Mize is not her biological parent, so the State Department was unwilling to recognize birthright citizenship based on Mize’s natural-born citizenship status.

These rules have generated several lawsuits, and the State Department, while losing individual cases, has not modified its interpretation of the statute. Unsurprisingly, the Trump administration has filed appeals of prior cases and there is no definite appellate interpretation yet.

Mize and Gregg sued the State Department, claiming that the denial of the passport and citizenship declaration for their daughter violated their Fifth Amendment constitutional rights as well as the INA.

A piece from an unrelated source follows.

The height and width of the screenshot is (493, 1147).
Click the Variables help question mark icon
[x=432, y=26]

As the case proceeded, Simone acquired naturalized citizenship status through the citizenship Gregg eventually gained by his marriage to Mize. The couple now live in Georgia.

The State Department moved for summary judgment based on its longstanding interpretation of the INA, and it also suggested the case should be dismissed as moot since the child in time received a US passport as a naturalized citizen.

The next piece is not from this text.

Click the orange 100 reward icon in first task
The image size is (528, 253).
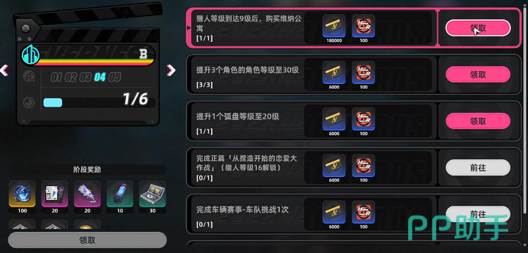point(364,26)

US District Judge Michael Brown rejected the notion that the case moot before to turning to its merits in his August 27 opinion. He wrote that the harm to their dignity the men suffered by having their marriage deemed irrelevant for purposes of their daughter’s citizenship status at birth kept this case from being moot.

On the merits, Brown pointed out that as a matter of constitutional law, under the Supreme Court’s 2015 marriage equality ruling in Obergefell v. Hodges and the subsequent Pavan v. Smith case in 2017 regarding the issuance of birth certificates in Arkansas, same-sex marriages are supposed to be treated the same as different-sex marriages for all purposes of law. If the INA were to be interpreted to treat the couple’s daughter as a child “of the marriage,” then there would be no requirement that the child be biologically related to both parents to be a birthright citizen.

Brown found that the INA does not define what a child “of the marriage” is, leaving an ambiguity because the statutory language can be interpreted in more than one way. If the language is interpreted as the State Department insists, he found that would raise constitutional issues under the Fifth Amendment. But federal courts apply a doctrine of “constitutional avoidance” under which they sidestep having to decide questions about the constitutionality of a law or its interpretation by the government if there is a reasonable way to interpret the law to make the constitutional issues go away.

Brown, in line with several prior district court decisions, concluded that such an interpretation is possible. The Mize-Gregg marriage is valid and must be recognized by the State Department, and the process by which Mize and Gregg decided to have a child through gestational surrogacy and carried out their plan supports the argument that Simone is a child “of” their marriage in a practical sense. So, he concluded, she was not born “out of wedlock,” and the requirement that she be biologically related to as US parent with sufficient duration of residency under the “out of wedlock” provision would not apply.

Brown granted summary judgment to Mize and Gregg as a matter of statutory interpretation, making it unnecessary for him to decide the constitutional questions, and he ordered the State Department to issue the documents for which the men had applied.

The State Department could appeal this ruling, which would be consistent with the Trump administration’s pronounced tendency to fall in line with efforts by Christian conservatives to chip away at the legal status of same-sex marriages. Unsurprisingly, the government filed an appeal of the Kiviti decision in the Fourth Circuit Court of Appeals on August 14 and it might well file an appeal here to “protect” its position about how to interpret the statute.

If Joe Biden is elected president, the State Department could decide to protect the rights of same-sex couples and their children by revising its interpretation of the INA on this point.

Immigration Equality and Lambda Legal are representing Mize and Gregg, as they are also representing the plaintiffs in the Kiviti case.